Immunohistochemical analyses To determine neutrophil and macrophage/microglial accumulation, the brain sections were immunostained with anti-MPO (marker of neutrophils)^[24] or anti-CD11b (marker of macrophage/microglia) antibodies^[25]. The 10 μm-thick sections were sequentially incubated with 5% goat serum for 2 h, rabbit polyclonal anti-MPO (1:200) or rat monoclonal anti-CD11b (1:200) antibodies overnight, biotinylated anti-rabbit and anti-rat IgG (1:200) for 2 h, and streptavidin avidin-biotin-horseradish peroxidase complex (1:200) for 2 h. Finally, the sections were exposed for 5–20 min to 0.01% 3,3'-diaminobenzi-dine.
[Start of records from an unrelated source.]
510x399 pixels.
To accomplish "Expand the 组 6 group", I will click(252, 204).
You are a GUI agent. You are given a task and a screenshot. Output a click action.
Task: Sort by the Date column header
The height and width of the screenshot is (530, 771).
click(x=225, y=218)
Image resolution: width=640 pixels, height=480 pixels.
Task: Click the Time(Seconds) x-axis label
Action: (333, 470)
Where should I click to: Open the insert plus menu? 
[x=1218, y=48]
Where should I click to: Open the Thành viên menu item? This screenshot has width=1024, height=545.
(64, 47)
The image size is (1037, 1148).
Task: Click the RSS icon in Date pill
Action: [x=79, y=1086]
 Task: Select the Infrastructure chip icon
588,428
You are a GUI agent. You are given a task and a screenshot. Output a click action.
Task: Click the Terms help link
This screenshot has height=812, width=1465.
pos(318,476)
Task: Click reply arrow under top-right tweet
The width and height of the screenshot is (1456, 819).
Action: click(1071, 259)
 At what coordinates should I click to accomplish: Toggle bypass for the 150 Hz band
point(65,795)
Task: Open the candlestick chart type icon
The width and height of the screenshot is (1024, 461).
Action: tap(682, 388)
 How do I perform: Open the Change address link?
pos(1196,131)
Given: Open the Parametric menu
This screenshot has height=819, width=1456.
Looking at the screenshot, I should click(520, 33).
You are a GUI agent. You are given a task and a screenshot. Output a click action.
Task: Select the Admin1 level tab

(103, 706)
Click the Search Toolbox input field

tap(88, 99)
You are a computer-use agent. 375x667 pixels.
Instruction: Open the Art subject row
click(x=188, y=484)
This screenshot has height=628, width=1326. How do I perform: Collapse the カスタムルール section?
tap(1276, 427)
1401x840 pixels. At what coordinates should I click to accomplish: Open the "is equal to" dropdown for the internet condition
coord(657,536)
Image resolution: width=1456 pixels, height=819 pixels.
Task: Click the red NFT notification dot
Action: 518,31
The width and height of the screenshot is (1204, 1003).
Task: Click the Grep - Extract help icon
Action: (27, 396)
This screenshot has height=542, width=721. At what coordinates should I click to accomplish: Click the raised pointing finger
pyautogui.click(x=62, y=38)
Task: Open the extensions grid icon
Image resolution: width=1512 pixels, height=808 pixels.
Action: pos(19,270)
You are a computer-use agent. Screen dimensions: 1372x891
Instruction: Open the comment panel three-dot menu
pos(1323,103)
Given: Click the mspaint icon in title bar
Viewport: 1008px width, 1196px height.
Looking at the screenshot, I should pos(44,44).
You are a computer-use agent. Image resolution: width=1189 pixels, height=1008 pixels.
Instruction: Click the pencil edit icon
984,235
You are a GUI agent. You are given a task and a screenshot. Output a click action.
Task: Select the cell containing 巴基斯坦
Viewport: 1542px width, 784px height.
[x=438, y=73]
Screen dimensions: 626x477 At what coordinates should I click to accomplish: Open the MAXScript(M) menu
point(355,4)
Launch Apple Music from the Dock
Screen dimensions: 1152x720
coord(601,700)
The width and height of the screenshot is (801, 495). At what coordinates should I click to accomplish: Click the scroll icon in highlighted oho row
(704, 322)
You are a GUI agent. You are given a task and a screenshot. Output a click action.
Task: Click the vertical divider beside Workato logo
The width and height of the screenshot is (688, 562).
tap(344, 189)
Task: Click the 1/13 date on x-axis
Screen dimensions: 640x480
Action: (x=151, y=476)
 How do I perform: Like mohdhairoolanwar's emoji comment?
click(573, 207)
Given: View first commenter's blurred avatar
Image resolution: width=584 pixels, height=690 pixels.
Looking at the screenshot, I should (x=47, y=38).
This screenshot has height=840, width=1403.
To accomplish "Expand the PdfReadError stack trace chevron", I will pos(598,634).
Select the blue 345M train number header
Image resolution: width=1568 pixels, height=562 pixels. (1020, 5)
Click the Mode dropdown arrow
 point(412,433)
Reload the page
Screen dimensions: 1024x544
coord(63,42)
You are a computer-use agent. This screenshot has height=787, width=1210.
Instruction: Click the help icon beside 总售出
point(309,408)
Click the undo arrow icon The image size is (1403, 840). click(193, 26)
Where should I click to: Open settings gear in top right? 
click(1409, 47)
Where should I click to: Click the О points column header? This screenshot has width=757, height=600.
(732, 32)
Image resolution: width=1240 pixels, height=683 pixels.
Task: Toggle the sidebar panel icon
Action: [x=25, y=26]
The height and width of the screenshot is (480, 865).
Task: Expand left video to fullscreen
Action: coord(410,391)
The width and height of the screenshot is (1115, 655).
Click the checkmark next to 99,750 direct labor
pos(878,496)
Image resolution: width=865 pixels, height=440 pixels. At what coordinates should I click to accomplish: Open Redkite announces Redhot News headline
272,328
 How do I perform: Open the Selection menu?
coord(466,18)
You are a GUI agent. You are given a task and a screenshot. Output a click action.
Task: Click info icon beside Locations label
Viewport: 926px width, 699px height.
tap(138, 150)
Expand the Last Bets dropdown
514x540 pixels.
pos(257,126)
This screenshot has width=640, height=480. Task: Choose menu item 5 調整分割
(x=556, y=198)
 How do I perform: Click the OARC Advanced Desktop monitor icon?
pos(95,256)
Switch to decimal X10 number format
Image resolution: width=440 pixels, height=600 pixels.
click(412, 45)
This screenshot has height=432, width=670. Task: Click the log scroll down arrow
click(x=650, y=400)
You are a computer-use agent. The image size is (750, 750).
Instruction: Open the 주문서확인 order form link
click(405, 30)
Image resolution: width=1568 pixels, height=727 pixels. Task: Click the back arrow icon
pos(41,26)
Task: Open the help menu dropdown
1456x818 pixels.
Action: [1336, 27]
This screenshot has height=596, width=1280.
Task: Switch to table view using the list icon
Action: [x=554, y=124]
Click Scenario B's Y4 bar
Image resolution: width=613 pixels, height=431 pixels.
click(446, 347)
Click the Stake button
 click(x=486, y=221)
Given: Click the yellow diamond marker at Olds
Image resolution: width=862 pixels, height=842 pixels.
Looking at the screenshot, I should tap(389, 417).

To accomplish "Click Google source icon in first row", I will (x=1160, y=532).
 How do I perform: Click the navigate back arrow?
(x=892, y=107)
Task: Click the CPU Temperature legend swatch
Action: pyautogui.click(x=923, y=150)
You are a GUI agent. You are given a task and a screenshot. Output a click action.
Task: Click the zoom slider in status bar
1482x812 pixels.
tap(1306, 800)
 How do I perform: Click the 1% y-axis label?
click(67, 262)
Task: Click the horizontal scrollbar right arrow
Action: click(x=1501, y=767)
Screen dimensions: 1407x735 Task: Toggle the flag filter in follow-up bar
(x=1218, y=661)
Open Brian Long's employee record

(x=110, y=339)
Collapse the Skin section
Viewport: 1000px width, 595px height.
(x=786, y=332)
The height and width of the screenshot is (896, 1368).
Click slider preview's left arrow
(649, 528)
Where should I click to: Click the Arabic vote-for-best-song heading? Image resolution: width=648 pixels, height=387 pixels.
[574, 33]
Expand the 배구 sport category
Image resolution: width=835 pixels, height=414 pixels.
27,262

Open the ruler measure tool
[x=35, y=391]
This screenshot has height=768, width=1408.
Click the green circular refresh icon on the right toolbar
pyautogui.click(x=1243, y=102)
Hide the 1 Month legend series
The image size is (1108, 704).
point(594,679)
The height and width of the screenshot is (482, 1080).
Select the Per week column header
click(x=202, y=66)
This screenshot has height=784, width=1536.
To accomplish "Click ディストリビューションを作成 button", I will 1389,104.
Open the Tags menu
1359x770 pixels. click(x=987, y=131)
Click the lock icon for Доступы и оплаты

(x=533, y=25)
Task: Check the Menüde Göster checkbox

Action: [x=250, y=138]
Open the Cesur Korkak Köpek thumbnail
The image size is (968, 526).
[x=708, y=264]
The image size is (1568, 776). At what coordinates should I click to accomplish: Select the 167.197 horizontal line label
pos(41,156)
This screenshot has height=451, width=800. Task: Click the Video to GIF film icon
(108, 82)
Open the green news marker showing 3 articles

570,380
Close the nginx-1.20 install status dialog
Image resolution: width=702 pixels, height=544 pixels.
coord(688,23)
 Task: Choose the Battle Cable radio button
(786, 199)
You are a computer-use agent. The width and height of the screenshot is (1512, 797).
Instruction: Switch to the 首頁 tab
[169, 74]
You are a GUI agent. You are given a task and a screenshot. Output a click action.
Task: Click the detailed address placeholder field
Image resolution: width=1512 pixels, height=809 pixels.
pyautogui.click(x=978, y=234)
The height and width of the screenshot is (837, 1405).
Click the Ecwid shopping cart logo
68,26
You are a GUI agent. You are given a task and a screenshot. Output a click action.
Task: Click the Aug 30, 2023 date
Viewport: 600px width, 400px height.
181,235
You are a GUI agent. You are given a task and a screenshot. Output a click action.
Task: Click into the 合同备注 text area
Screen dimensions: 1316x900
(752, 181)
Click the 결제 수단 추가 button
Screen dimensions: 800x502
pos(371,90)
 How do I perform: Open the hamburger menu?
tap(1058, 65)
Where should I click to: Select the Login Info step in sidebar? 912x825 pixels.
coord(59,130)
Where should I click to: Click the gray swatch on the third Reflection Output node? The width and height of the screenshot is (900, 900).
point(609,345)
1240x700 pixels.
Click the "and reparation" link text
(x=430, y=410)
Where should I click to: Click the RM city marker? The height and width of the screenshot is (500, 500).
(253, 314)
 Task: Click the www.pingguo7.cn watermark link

Endogenous IgG immunostaining was performed to detect BBB disruption^[26]. Brain sections were reacted respectively and successively with biotinylated anti-mouse IgG antibody (1:500), horseradish peroxidase streptavidin (1:200) and 3,3'-diaminobenzidine. The gray scales in the immuno-stained sections were detected with an image analyzer (Imagetool 2.0; University of Texas Health Science Center, San Antonio, TX, USA). IgG exudation was evaluated as the percentage increase of the gray scale in the ischemic hemisphere: (Gi–G₀)/G₀×l00%, where Gi is the gray scale of the ischemic hemisphere and G₀ is the gray scale of the contralateral non-ischemic hemisphere.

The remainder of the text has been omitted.